THIS BLOG WHOLEHEARTEDLY SUPPORTS JUDGE ALITO’S NOMINATION

Posted by BAH in Misc.  Monday October 31, 2005 at 8:20 am

In nominating Judge Samuel Alito to the SCOTUS, President Bush has fulfilled his commitment to his conservative base to nominate justices to the United States Supreme Court in the mold of Scalia-Thomas — i.e., originalists committed to strict interpretation of the Constitution, rather than judicial activism born of invention. Judge Alito will make a superb conservative addition to the Court and I commend the president on his excellent choice and I commit my support to him and to Senate Republicans, who I expect to rally around the nominee and to ensure that Judge Alito is confirmed. The GOP had better get the job done. There had better be splendid leadership and toughness of purpose. If, as expected, the Kennedy-led, mindless-Reid cabal is intent on all out war pitting the Left against the Right, then bring it on.

| Trackbacks & Comments (0) | Permalink | Print This Post |

JUDGE SAMUEL ALITO GETS THE NOD

Posted by BAH in Misc.  Monday October 31, 2005 at 7:58 am

The Associated Press (AP) has reported that President Bush has named Judge Samuel Alito of the 3rd U.S. Court of Appeals this morning as his nominee to the United States Supreme Court to replace the seat being vacated by outgoing Associate Justice Sandra Day O’Conner and in the wake of Harriet Miers’ — his original nominee — withdrawal.

Unlike Miers, who has never been a judge, Alito, a jurist from New Jersey, has been a strong conservative voice on the 3rd U.S. Circuit Court of Appeals since Bush’s father, former President George H.W. Bush, seated him there in 1990.

Judicial conservatives praise Alito’s 15 years on the Philadelphia-based court, a tenure that gives him more appellate experience than almost any previous Supreme Court nominee. They say his record shows a commitment to a strict interpretation of the Constitution, ensuring that the separation of powers and checks and balances are respected and enforced. They also contend that Alito has been a powerful voice for the First Amendment’s guarantees of free speech and the free exercise of religion.

As expected, obstructionist liberal Democrats are already posturing for a fight in the United States Senate to block confirmation of Alito, who they view as too conservative.

The Washington Post (registration required) reports:

Some Democrats, including minority leader Sen. Harry Reid (D-Nev), have threatened to oppose Alito, however. Immediately after the announcement, the liberal activist organization People for the American way announced the launch of a “massive national effort” to prevent Alito’s confirmation.

In nominating Alito, President Bush is able now to make a strong case for confirmation that he was hard-pressed to do for Harriet Miers. Alito’s resume easily trumps Miers’.

As WaPo reports:

Bush, fresh from withering criticism of Harriet Miers for her lack of judicial experience, stressed Alito’s many years of litigation experience, first arguing 12 cases before the Supreme Court and then as an appeals court judge. Bush said Alito was the most experienced nominee in 70 years. Fresh from questions about Mier’s intellect, Bush highlighted the fact that Alito went to the Yale Law School, where he was an editor of the prestigious law review. Bush called Alito “brilliant.”

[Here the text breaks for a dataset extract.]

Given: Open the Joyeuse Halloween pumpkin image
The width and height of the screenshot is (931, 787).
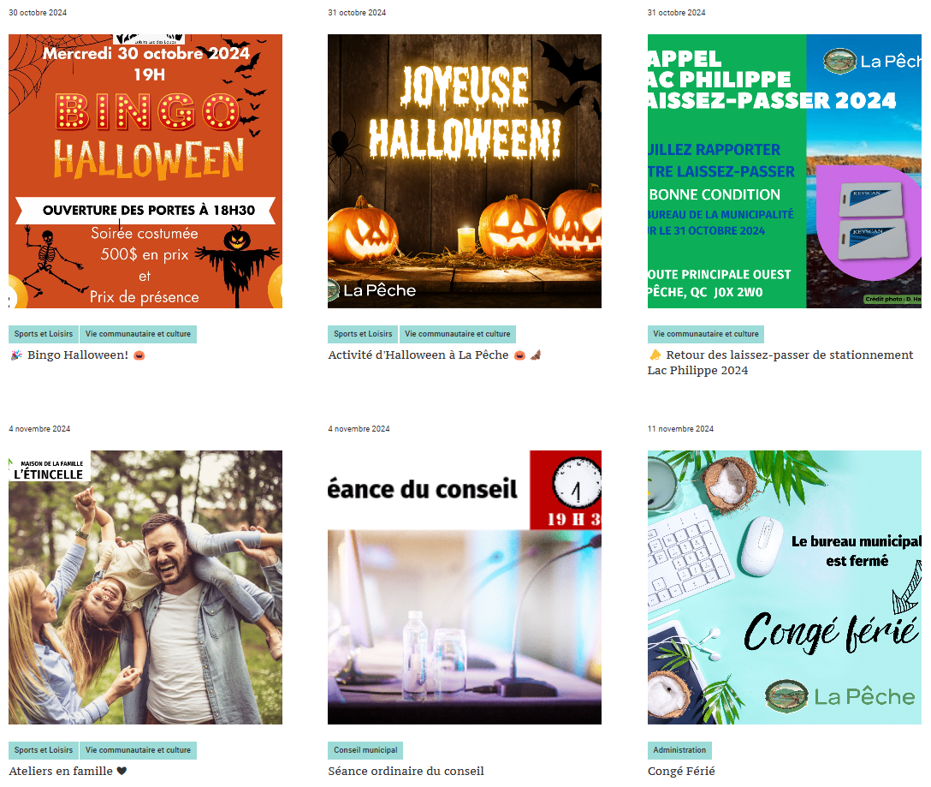Looking at the screenshot, I should click(465, 171).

Alito’s resume, including his service in the Reagan administration Justice Department, is very much unlike Miers’, who had no appellate experience, and very much like that of Chief Justice John Roberts, who had lots.

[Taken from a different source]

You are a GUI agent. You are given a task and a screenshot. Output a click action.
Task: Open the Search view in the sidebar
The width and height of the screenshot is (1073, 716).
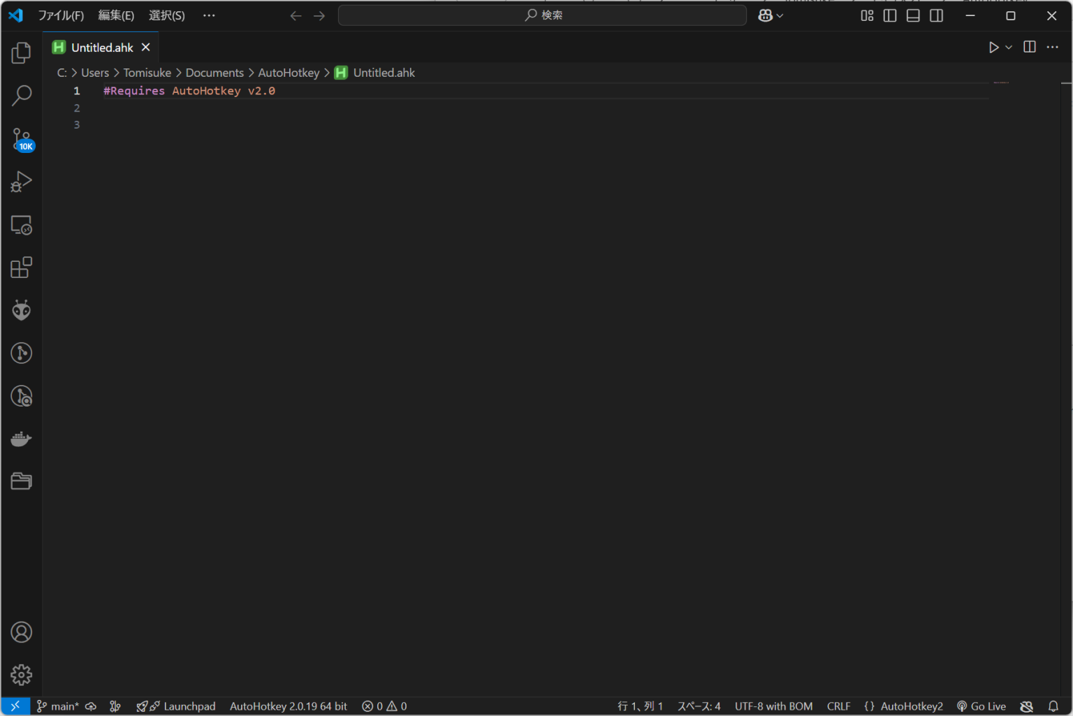coord(21,95)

Like Chief Justice John Roberts, Alito served during the Reagan administration in the office of Solicitor General, which argues on behalf of the government in the Supreme Court.

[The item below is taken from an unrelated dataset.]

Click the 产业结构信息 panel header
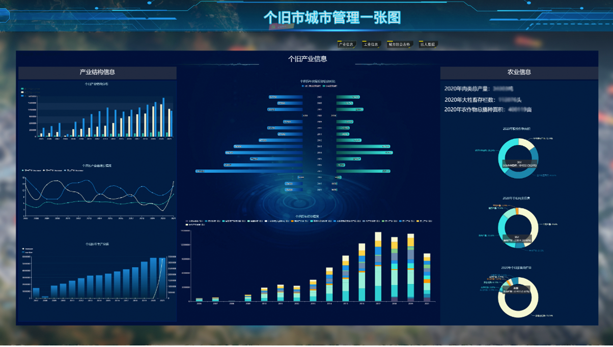This screenshot has width=613, height=347. [97, 72]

Unlike Roberts, he has opined from the bench on both abortion rights, church-state separation and gender discrimination to the pleasure of conservatives and displeasure of liberals.

While he has been dubbed “Scalito” by some lawyers for a supposed affinity to conservative Justice Antonin Scalia and his Italian-American heritage, most observers believe that greatly oversimplifies his record.

Alito is considered far less provocative a figure than Scalia both in personality and judicial temperament. His opinions and dissents tend to be dryly analytical rather than slashing.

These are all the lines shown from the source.